▶ [Exercise goal]: Give back exactly the stretch of data below from the line holding "Task: Click the default" through the line holding "Image resolution: width=640", both ends included, and leave the remaining lines out.

Stored data:
☆ ☆ ☆ ☆

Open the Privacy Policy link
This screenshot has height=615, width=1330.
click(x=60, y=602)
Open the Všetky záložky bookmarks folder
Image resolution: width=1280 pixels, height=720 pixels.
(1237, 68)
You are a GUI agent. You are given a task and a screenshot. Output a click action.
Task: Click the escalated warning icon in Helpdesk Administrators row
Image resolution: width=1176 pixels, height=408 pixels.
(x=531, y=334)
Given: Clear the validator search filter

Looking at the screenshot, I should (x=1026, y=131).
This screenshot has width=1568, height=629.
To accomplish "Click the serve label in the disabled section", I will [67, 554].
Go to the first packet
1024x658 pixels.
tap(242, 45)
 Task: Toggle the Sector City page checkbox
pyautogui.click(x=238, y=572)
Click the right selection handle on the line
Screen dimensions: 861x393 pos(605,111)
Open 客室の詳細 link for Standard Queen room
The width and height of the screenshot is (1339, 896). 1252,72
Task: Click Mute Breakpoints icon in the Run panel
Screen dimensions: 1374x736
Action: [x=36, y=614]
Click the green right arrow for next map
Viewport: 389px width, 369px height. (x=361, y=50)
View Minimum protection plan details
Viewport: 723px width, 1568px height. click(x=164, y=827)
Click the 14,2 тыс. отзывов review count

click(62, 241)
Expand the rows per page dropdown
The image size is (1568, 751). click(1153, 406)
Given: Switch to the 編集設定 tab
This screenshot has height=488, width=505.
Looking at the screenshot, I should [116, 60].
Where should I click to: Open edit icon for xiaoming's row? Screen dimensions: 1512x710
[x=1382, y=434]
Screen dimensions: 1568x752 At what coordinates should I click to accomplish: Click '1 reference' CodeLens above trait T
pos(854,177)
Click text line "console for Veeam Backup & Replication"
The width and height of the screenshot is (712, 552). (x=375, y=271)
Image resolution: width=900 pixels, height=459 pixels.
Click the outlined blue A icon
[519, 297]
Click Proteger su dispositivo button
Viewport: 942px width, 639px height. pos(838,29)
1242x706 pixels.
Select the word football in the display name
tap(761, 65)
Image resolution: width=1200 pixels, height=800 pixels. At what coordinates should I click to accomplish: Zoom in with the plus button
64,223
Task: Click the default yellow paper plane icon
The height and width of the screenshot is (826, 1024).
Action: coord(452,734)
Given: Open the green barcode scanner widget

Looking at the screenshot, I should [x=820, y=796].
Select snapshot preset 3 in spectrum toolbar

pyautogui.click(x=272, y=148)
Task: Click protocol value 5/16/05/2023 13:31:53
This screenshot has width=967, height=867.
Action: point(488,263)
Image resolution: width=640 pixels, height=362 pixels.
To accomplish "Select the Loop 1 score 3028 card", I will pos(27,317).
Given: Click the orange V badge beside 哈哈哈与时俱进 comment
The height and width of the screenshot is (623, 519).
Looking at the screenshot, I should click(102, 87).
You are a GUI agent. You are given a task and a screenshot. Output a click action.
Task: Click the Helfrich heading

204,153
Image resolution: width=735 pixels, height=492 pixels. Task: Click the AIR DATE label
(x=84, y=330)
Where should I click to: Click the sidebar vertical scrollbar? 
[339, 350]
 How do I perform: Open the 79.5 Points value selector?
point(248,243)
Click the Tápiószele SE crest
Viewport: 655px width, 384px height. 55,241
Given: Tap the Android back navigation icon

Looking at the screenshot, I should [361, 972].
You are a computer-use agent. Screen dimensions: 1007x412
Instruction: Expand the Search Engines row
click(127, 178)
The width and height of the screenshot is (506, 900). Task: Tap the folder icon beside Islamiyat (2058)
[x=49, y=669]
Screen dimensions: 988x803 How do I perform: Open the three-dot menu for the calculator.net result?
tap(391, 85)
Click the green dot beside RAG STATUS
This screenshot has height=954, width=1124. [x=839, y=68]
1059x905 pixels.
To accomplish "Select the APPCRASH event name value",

☆ ☆ ☆ ☆

▶ [Answer to this exercise]:
Task: Click the default yellow paper plane icon
The height and width of the screenshot is (826, 1024).
Action: coord(452,734)
Given: Open the green barcode scanner widget

Looking at the screenshot, I should [x=820, y=796].
Select snapshot preset 3 in spectrum toolbar

pyautogui.click(x=272, y=148)
Task: Click protocol value 5/16/05/2023 13:31:53
This screenshot has width=967, height=867.
Action: point(488,263)
Image resolution: width=640 pixels, height=362 pixels.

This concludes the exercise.